| Problem to solve |
Reproduce the line that contains "Open the fourth" and every line after it through the end of the records, exactly, with nothing added.

| Provided information |
________________
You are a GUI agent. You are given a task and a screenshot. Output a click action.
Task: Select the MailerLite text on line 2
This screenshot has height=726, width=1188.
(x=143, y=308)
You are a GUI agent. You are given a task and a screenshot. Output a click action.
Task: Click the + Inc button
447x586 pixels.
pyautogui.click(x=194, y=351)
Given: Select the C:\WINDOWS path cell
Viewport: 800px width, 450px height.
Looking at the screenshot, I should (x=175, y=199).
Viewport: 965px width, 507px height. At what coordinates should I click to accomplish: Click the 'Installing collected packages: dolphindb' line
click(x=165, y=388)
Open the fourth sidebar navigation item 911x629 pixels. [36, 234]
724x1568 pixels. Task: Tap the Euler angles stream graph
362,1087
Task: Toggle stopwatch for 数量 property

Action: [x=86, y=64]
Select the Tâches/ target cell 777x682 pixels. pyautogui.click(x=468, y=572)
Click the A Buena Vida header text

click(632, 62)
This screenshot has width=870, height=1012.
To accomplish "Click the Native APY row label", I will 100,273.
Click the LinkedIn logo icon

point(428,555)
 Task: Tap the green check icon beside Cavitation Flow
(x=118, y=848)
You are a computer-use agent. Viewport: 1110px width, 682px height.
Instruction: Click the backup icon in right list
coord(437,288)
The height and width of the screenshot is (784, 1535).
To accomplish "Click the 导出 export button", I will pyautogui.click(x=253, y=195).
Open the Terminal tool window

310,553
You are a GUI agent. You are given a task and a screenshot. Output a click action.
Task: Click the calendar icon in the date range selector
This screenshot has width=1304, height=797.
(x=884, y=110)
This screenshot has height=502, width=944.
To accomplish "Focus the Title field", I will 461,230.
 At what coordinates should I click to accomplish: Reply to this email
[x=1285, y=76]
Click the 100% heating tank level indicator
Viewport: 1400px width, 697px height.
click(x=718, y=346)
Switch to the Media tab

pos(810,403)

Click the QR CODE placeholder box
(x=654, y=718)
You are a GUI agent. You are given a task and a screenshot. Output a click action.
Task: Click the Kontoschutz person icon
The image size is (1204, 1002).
________________
| Answer section |
Open the fourth sidebar navigation item 911x629 pixels. [36, 234]
724x1568 pixels. Task: Tap the Euler angles stream graph
362,1087
Task: Toggle stopwatch for 数量 property

Action: [x=86, y=64]
Select the Tâches/ target cell 777x682 pixels. pyautogui.click(x=468, y=572)
Click the A Buena Vida header text

click(632, 62)
This screenshot has width=870, height=1012.
To accomplish "Click the Native APY row label", I will 100,273.
Click the LinkedIn logo icon

point(428,555)
 Task: Tap the green check icon beside Cavitation Flow
(x=118, y=848)
You are a computer-use agent. Viewport: 1110px width, 682px height.
Instruction: Click the backup icon in right list
coord(437,288)
The height and width of the screenshot is (784, 1535).
To accomplish "Click the 导出 export button", I will pyautogui.click(x=253, y=195).
Open the Terminal tool window

310,553
You are a GUI agent. You are given a task and a screenshot. Output a click action.
Task: Click the calendar icon in the date range selector
This screenshot has width=1304, height=797.
(x=884, y=110)
This screenshot has height=502, width=944.
To accomplish "Focus the Title field", I will 461,230.
 At what coordinates should I click to accomplish: Reply to this email
[x=1285, y=76]
Click the 100% heating tank level indicator
Viewport: 1400px width, 697px height.
click(x=718, y=346)
Switch to the Media tab

pos(810,403)

Click the QR CODE placeholder box
(x=654, y=718)
You are a GUI agent. You are given a task and a screenshot. Output a click action.
Task: Click the Kontoschutz person icon
The image size is (1204, 1002).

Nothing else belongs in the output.